Here are five "secrets" I learned the hard way—lessons that define the difference between a great engineer and a great prompt engineer.
- 🛑 Secret #1: The Error Message Is The Real Product. AI is fantastic at generating code that looks right. But the moment that code breaks, the true test of engineering quality begins.
The AI Problem: Generative models prioritize smooth, functional-looking code. They don't prioritize debuggability. Their generated errors are often generic, context-free, and lead you on wild goose chases.
The Hard-Won Secret: In complex systems, the most valuable code you write is not the happy path—it's the error handler. Design your code, logs, and exceptions so that when something fails, the error message gives the next developer (Future You, or an SRE) the exact context they need:
Where the failure occurred.
What the input state was.
Why the system believes it failed.
The Vibe Check: Good vibe coding means your code is so debuggable, you barely even need to reach for the debugger.
- 🤯 Secret #2: Never Trust the First Output from Your Prompt. AI outputs code that is statistically plausible. It’s a shortcut to a solution, not a guarantee of correctness or security.

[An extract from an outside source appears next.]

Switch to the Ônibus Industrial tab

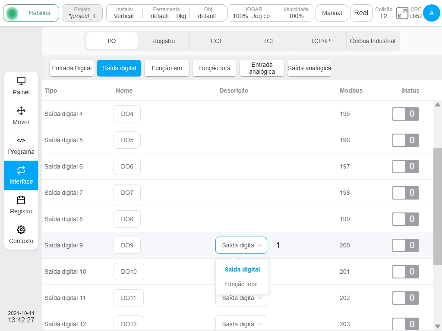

The Hard-Won Secret: The real value of AI is scaffolding, not completion. Every single time I used the first AI-generated block of code without modification, it introduced a subtle bug—a resource leak, an insecure dependency, or a slow query—that took longer to track down than if I had just written it myself.
The Vibe Strategy: Use AI to generate three different approaches (e.g., "Write this in a functional style," "Now write it using a loop," "Now write it using a specific library"). Then, hand-synthesize the best, safest, and most idiomatic parts into your final, human-vetted code block. This forces you to engage your critical thinking, which is the skill AI cannot automate away.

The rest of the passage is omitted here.